◆ **Work order**: Please restate, exactly as written, the lines running from the beginning of the material through the line that has "Task: Open the Hierarchy panel tab" in it.

= = = = = = =

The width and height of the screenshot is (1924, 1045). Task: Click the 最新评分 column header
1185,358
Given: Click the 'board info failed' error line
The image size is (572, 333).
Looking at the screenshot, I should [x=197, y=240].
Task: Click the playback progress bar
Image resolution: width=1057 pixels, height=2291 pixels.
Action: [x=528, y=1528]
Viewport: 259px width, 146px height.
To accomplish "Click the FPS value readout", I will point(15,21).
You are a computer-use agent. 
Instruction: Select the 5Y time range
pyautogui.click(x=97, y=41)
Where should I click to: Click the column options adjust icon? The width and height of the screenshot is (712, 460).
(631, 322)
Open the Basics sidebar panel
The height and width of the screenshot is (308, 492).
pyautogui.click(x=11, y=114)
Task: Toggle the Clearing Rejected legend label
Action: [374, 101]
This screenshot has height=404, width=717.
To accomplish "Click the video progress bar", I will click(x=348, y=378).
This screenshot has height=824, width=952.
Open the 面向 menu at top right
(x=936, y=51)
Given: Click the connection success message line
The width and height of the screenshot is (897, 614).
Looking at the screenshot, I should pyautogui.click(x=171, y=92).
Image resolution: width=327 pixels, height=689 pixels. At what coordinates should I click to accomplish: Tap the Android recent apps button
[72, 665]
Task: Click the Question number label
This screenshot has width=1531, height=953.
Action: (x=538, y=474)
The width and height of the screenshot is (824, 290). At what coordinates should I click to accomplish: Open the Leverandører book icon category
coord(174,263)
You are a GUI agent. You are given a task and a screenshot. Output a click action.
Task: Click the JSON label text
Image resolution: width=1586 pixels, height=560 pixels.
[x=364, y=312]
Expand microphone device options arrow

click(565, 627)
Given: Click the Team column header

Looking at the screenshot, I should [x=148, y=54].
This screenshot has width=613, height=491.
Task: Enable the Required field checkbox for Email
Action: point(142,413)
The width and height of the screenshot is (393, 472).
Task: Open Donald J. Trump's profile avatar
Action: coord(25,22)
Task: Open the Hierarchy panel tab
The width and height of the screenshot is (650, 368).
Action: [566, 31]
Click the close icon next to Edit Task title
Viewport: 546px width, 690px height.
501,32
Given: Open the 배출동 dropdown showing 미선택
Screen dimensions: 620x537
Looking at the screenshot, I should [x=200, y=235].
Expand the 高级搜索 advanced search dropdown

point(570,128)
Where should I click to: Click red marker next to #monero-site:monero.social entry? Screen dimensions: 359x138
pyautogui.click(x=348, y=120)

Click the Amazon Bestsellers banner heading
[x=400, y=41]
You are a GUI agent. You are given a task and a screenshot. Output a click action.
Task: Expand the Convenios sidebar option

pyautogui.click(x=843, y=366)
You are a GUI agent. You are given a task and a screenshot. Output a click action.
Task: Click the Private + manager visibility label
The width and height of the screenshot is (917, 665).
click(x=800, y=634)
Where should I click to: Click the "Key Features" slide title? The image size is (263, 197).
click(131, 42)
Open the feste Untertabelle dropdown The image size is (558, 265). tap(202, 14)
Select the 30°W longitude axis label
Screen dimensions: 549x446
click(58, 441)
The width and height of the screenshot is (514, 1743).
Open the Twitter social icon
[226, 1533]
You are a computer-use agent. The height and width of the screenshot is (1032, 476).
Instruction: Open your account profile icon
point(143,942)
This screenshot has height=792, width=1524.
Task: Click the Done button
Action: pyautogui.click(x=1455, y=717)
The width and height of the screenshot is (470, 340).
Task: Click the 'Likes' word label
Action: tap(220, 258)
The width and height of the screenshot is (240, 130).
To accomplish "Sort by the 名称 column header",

= = = = = = =

◆ **Solution below**:
The width and height of the screenshot is (1924, 1045). Task: Click the 最新评分 column header
1185,358
Given: Click the 'board info failed' error line
The image size is (572, 333).
Looking at the screenshot, I should [x=197, y=240].
Task: Click the playback progress bar
Image resolution: width=1057 pixels, height=2291 pixels.
Action: [x=528, y=1528]
Viewport: 259px width, 146px height.
To accomplish "Click the FPS value readout", I will point(15,21).
You are a computer-use agent. 
Instruction: Select the 5Y time range
pyautogui.click(x=97, y=41)
Where should I click to: Click the column options adjust icon? The width and height of the screenshot is (712, 460).
(631, 322)
Open the Basics sidebar panel
The height and width of the screenshot is (308, 492).
pyautogui.click(x=11, y=114)
Task: Toggle the Clearing Rejected legend label
Action: [374, 101]
This screenshot has height=404, width=717.
To accomplish "Click the video progress bar", I will click(x=348, y=378).
This screenshot has height=824, width=952.
Open the 面向 menu at top right
(x=936, y=51)
Given: Click the connection success message line
The width and height of the screenshot is (897, 614).
Looking at the screenshot, I should pyautogui.click(x=171, y=92).
Image resolution: width=327 pixels, height=689 pixels. At what coordinates should I click to accomplish: Tap the Android recent apps button
[72, 665]
Task: Click the Question number label
This screenshot has width=1531, height=953.
Action: (x=538, y=474)
The width and height of the screenshot is (824, 290). At what coordinates should I click to accomplish: Open the Leverandører book icon category
coord(174,263)
You are a GUI agent. You are given a task and a screenshot. Output a click action.
Task: Click the JSON label text
Image resolution: width=1586 pixels, height=560 pixels.
[x=364, y=312]
Expand microphone device options arrow

click(565, 627)
Given: Click the Team column header

Looking at the screenshot, I should [x=148, y=54].
This screenshot has width=613, height=491.
Task: Enable the Required field checkbox for Email
Action: point(142,413)
The width and height of the screenshot is (393, 472).
Task: Open Donald J. Trump's profile avatar
Action: coord(25,22)
Task: Open the Hierarchy panel tab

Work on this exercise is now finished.